# Any Idea What This Button Is For



## diddy (Jun 18, 2007)

as the title says has anybody got an idea what this button/pusher is for(shown above the crown)?.the watch is an early quartz with day/date










any replies appreciated.

thanks

diddy


----------



## William_Wilson (May 21, 2007)

It is most likely for advancing the minute hand and stoping the second hand to hack the watch during time setting. What is the watch?

Later,

William


----------



## diddy (Jun 18, 2007)

William_Wilson said:


> It is most likely for advancing the minute hand and stoping the second hand to hack the watch during time setting. What is the watch?
> 
> Later,
> 
> William


thanks william,it's an early orient quartz.


----------



## jmm1 (Aug 18, 2009)

Have to agree with William,I had a Patek Philipe with buttons like that and they are to re-set the day/date.


----------



## Mutley (Apr 17, 2007)

It activates the built in emergency transmitter, what ever you do don't press it


----------



## diddy (Jun 18, 2007)

mutley said:


> It activates the built in emergency transmitter, what ever you do don't press it


 :lol: :lol: :lol:


----------



## Kutusov (Apr 19, 2010)

Hi everyone,

If that is an Orient, wouldn't that button be for cycling the day of the week?

Cheers


----------



## diddy (Jun 18, 2007)

many thanks to all for your suggestions.after i posted the query on the forum i emailed orient japan with the query and lo and behold got the following reply by return:

"It seems to be our Orient Quartz model "Orientron Just" which produced in around 1979.

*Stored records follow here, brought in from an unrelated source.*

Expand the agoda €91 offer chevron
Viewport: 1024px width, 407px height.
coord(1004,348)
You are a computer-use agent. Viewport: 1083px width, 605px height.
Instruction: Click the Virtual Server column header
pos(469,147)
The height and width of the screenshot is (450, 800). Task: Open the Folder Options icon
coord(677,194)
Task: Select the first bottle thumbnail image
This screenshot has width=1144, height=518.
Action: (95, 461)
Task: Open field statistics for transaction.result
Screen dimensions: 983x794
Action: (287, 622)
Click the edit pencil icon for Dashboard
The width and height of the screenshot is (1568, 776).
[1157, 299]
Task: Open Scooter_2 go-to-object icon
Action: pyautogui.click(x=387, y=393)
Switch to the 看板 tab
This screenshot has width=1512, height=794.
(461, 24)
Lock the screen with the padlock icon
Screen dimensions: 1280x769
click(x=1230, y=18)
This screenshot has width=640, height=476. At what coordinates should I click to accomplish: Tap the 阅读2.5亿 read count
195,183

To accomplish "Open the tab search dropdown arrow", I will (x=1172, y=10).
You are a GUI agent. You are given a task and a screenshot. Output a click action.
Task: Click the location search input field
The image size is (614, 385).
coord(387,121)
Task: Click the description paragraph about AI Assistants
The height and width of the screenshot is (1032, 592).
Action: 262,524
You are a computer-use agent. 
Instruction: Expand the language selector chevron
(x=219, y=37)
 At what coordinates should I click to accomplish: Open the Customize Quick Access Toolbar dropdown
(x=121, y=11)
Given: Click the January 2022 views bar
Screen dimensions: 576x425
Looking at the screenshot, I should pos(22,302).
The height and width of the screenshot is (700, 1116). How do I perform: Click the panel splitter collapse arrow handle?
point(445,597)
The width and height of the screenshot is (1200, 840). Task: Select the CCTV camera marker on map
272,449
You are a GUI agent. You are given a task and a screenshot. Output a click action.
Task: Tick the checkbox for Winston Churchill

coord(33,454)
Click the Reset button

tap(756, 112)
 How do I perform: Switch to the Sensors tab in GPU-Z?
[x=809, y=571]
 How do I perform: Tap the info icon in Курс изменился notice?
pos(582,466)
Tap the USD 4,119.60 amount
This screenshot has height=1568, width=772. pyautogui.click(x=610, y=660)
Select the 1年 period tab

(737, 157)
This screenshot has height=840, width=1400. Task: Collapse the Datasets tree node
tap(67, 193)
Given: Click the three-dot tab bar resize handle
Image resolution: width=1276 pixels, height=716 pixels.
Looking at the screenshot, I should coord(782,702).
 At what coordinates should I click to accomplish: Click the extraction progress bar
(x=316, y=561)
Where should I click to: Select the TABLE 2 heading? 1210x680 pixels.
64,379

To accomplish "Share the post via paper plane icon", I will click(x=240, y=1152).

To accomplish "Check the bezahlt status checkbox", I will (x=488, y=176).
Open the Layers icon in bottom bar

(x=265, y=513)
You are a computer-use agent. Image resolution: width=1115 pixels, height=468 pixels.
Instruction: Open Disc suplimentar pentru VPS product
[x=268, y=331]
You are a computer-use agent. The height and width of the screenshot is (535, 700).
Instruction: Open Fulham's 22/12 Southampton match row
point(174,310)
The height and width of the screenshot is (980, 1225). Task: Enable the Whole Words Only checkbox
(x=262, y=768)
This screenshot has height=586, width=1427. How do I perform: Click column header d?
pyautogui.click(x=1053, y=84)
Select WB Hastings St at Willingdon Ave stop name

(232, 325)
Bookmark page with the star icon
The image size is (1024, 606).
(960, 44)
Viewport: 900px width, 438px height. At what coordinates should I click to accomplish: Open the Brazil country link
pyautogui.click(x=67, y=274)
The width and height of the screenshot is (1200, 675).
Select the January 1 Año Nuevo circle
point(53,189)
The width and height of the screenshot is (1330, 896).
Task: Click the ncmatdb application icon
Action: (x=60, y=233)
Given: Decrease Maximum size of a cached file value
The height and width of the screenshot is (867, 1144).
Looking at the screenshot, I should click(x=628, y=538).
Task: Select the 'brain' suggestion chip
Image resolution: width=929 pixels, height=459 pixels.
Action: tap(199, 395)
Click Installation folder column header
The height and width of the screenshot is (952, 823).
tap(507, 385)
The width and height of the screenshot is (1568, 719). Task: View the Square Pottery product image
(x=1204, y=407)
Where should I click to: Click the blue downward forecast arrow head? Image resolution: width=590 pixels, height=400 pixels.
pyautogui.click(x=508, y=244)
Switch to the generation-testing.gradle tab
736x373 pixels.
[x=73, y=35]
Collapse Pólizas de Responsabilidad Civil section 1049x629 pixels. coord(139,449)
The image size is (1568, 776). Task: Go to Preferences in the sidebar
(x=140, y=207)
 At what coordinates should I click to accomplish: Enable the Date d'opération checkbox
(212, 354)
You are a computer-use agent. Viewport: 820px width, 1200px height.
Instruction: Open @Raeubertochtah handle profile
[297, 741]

If so, about your question of the button at 2 o'clock position, you can reset and back the second hands at 12 o'clock position to adjust the current time

when you press that button".

so i guess that's the definitive answer and thanks orient for excellent service.


----------



## diddy (Jun 18, 2007)

it seems the definitive answer was wrong!i just received an email from orient watch to apologise for the error and to confirm the button is for setting the hour hand to a different time zone without altering the seconds or minute hands.

pretty clever for the 70's eh?


----------



## Kutusov (Apr 19, 2010)

That's cool!... both the idea and the fact that Orient kept your question in mind and continued to look into it!


----------



## diddy (Jun 18, 2007)

Kutusov said:


> That's cool!... both the idea and the fact that Orient kept your question in mind and continued to look into it!


 yes,can't fault their customer service.

:thumbsup:


----------



## mjolnir (Jan 3, 2006)

diddy said:


> Kutusov said:
> 
> 
> > That's cool!... both the idea and the fact that Orient kept your question in mind and continued to look into it!
> ...


I'm really impressed at this. The fact that they got back to you about it in the first place and then again after researching it a bit more. For some reason I can imagine a lot of companies ignoring an email about a 30 year old watch.

Good on them.


----------



## Kutusov (Apr 19, 2010)

mjolnir said:


> diddy said:
> 
> 
> > Kutusov said:
> ...


It's an honor thing... failling to dig it up would probably involve seppuku.... :death:


----------